La tecnología DED, de sus siglas en inglés Direct Energy Deposition o Deposición de Energía Directa, está oficialmente descrita como el proceso de fabricación aditiva en el que se utiliza energía térmica focalizada para fundir materiales a medida. Esta tecnología puede utilizar materiales en alambre o en polvo, que son fundidos gracias a la energía proporcionada por un arco de plasma, un láser o un haz de electrones. Sin embargo, el material se funde al mismo tiempo que se deposita. Se puede pensar en la tecnología DED como una especie de “soldador” en un brazo robótico.

A la tecnología DED a menudo se le puede denominar con diferentes nombres como deposición directa de metal (DMD), fabricación aditiva de haz de electrones (EBAM), esto al igual que en otras tecnologías depende del fabricante y la aplicación en la que se utilice.
En el caso de los sistemas basados en láser, se requiere una cámara completamente cerrada si se trabaja con metales reactivos. En el caso de los sistemas basados en haz de electrones, el proceso debe realizarse al vacío para evitar que los electrones interactúen o sean desviados por las moléculas de aire.
En comparación con otras tecnologías de impresión 3D de metal, la técnica DED tiene la capacidad de utilizar sólo el material necesario. Además, en comparación con las técnicas de fusión por lecho de polvo, por ejemplo, en el que todo el material se calienta y puede modificarse, en la fabricación DED sólo calienta el material que necesita para imprimir.
Es cierto que este proceso se usa típicamente con metales, en forma de polvo o de alambre. Sin embargo, también es posible usar la Deposición de Energía Directa con polímeros y materiales cerámicos. Por ejemplo, la empresa AREVO utiliza su técnica llamada Polymer DED con un filamento de fibra de carbono para fabricar piezas compuestas más ligeras para aplicaciones de uso final.
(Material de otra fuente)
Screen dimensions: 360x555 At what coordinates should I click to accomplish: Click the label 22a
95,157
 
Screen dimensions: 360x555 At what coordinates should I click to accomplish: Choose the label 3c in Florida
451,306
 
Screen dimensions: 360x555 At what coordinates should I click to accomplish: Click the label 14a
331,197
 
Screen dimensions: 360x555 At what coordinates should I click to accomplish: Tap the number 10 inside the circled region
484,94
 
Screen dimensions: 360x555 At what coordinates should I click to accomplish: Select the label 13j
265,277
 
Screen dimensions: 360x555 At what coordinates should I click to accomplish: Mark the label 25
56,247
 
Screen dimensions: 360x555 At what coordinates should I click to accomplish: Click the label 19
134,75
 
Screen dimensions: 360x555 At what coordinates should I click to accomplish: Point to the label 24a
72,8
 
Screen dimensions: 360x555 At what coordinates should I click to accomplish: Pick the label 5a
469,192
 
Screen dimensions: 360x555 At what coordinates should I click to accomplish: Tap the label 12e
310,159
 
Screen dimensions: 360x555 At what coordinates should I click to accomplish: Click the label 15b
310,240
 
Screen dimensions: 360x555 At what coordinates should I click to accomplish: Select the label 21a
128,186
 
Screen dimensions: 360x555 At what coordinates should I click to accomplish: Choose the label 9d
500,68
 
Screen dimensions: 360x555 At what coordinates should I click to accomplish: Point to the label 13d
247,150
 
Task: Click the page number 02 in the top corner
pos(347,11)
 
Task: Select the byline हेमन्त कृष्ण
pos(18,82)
Para los metales, casi cualquier solución que sea soldable puede imprimirse en 3D con DED. Eso incluye al titanio y sus aleaciones, inconel, tántalo, tungsteno, niobio, acero inoxidable, aluminio, etc.
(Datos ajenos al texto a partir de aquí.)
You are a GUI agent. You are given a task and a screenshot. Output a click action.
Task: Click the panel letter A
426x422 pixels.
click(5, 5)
Una pieza creada con la tecnología DED no contará con un gran acabado, ya que podemos ver fácilmente las capas. Por ello la utilización del mecanizado después de la impresión es una práctica muy común en la industria. Hoy en día existen máquinas híbridas que integran ambos sistemas de fabricación aditiva y mecanizado, optimizando el postratamiento de las piezas.

Actualmente el mercado cuenta con varios fabricantes de impresoras 3D de metal que utilizan la tecnología DED. En España, el fabricante Meltio con su M450 permite la fabricación con diversos materiales ya que es una máquina de código abierto. Otros fabricantes que crean máquinas láser DED son Trumpf, Optomec, DMG Mori, Relativity o la empresa italiana Prima Additive.
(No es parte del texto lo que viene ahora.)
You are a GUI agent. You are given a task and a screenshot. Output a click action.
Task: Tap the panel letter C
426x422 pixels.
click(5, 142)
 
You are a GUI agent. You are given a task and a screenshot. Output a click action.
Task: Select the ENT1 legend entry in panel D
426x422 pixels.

Una de las grandes ventajas de la tecnología DED es que permite crear grandes piezas impresas en 3D con metal, además de permitir prototipos industriales, moldes y matrices, series cortas, fabricación en serie, revestimiento y reparación por lo que su utilización está muy difundida en industrias con una demanda de piezas metálicas grandes como la automoción, la naval o la aeroespacial.
A la hora de fabricar con esta técnica se debe tener en cuenta que la cantidad de calor necesaria para fundir el metal está muy por encima de la temperatura del entorno de impresión, por lo que debe haber un control de la temperatura para cada tipo de material, esto evitará que las piezas puedan deformarse.